DEUS SE REVELA A TODOS OS POVOS
I. INTRODUÇÃO GERAL
As leituras deste domingo nos proporcionam a oportunidade de refletir quem é Deus, onde ele mora e qual o seu plano para a humanidade. O rei Salomão constrói um grandioso templo em Jerusalém como habitação para Deus. Nesse lugar, pelo que se percebe na oração de Salomão, todos os povos teriam oportunidade de conhecer o nome de Deus conforme revelado ao povo de Israel (I leitura). A abertura a todos os povos completa-se com a vinda de Jesus. Ele (e não mais o templo) é a fonte e o caminho de salvação universal. Jesus é “Deus-conosco”, independente do templo. Ele revela o verdadeiro nome de Deus, que não se circunscreve num recinto sagrado, mas comunica-se no lugar social das pessoas necessitadas, libertando-as (Evangelho). Deus não faz acepção de pessoas, ultrapassa barreiras culturais e manifesta-se a todos os povos, oferecendo-lhes gratuitamente a salvação em Jesus Cristo. Esse é o Evangelho assumido e pregado pelo apóstolo Paulo. Na defesa dessa boa notícia da salvação gratuita, Paulo enfrenta toda espécie de conflitos (II leitura). Para nós, hoje, como discípulos missionários de Jesus, é importante compreender, acolher e anunciar com ousadia o Evangelho da vida plena para todos, sem exclusão.

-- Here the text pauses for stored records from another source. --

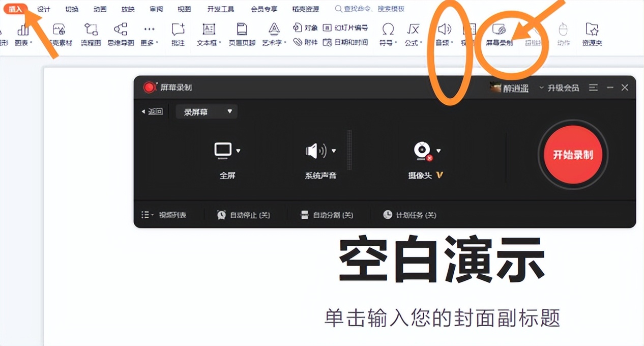Insert a 批注 comment
Image resolution: width=644 pixels, height=346 pixels.
coord(177,33)
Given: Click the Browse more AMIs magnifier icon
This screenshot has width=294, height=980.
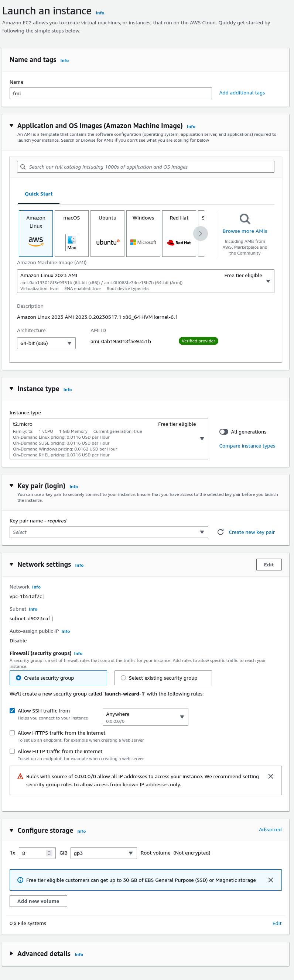Looking at the screenshot, I should coord(244,219).
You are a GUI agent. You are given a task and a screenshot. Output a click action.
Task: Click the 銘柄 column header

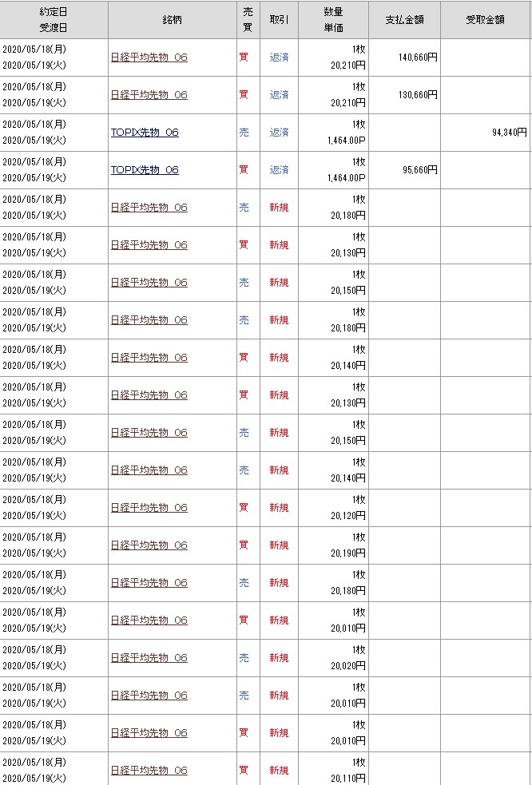172,19

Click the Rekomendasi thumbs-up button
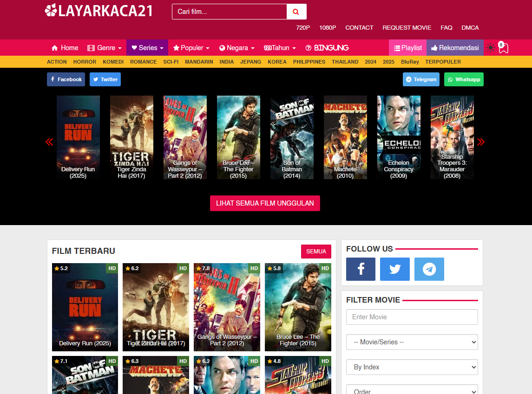point(455,47)
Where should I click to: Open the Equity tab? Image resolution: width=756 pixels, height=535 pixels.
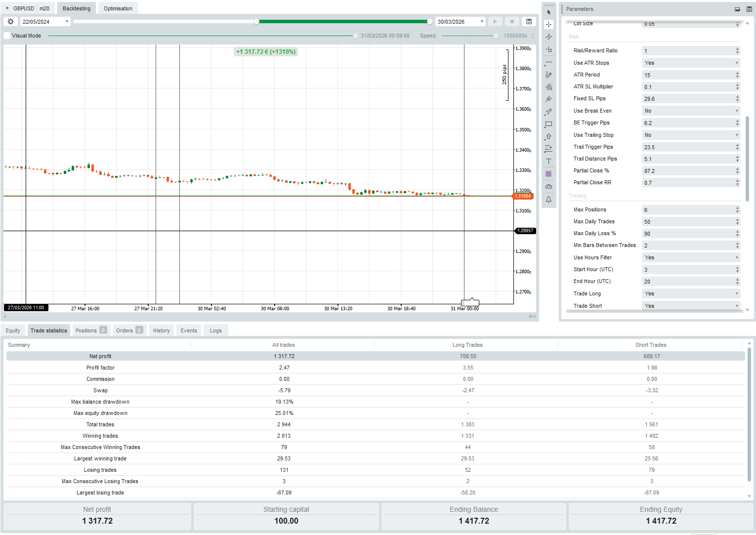click(13, 330)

II. COMENTÁRIO DOS TEXTOS BÍBLICOS
1. I leitura (1Rs 8,41-43): A grandeza do nome de Deus
Esta pequena oração de Salomão situa-se no contexto da festa da Dedicação do Templo de Jerusalém. Lendo todo o capítulo 8 de 1 Reis, percebe-se que a Arca da Aliança, que acompanhou o povo de Israel desde a sua saída da escravidão no Egito, é agora transportada para dentro do templo num cerimonial de grande pompa. Salomão, além de rei, exerce a função de sacerdote. Declara que edificou uma casa para residência eterna de Deus (8,13), cumprindo-se assim a promessa feita ao seu pai Davi. Em sua oração, o rei Salomão exalta o templo como o centro gravitacional de todos os povos. Apesar de confessar que nem “os céus dos céus podem conter Deus” (8,27), é para o templo de Jerusalém que os estrangeiros poderão acorrer para reconhecer “a grandeza do vosso nome, a força de vossa mão e o poder do vosso braço”, conforme expressa o texto deste domingo. Ainda mais, é a partir desse lugar que “todos os povos da terra conhecerão o vosso nome, vos temerão como o vosso povo de Israel e saberão que o vosso nome é invocado sobre esta casa que edifiquei”.
Sabe-se que a construção do templo e a centralização do culto em Jerusalém tiveram por objetivo legitimar o poder monárquico e, mais tarde, o sistema sacerdotal de pureza que excluiu a maioria das pessoas da pertença ao povo eleito. No entanto, a teologia do texto indica uma abertura universal. A experiência religiosa de Israel não pode ser exclusivista. Deve ser irradiada a todos os povos. O Deus da vida pode ser conhecido e invocado por judeus e estrangeiros. Afinal, todos são seus filhos e filhas.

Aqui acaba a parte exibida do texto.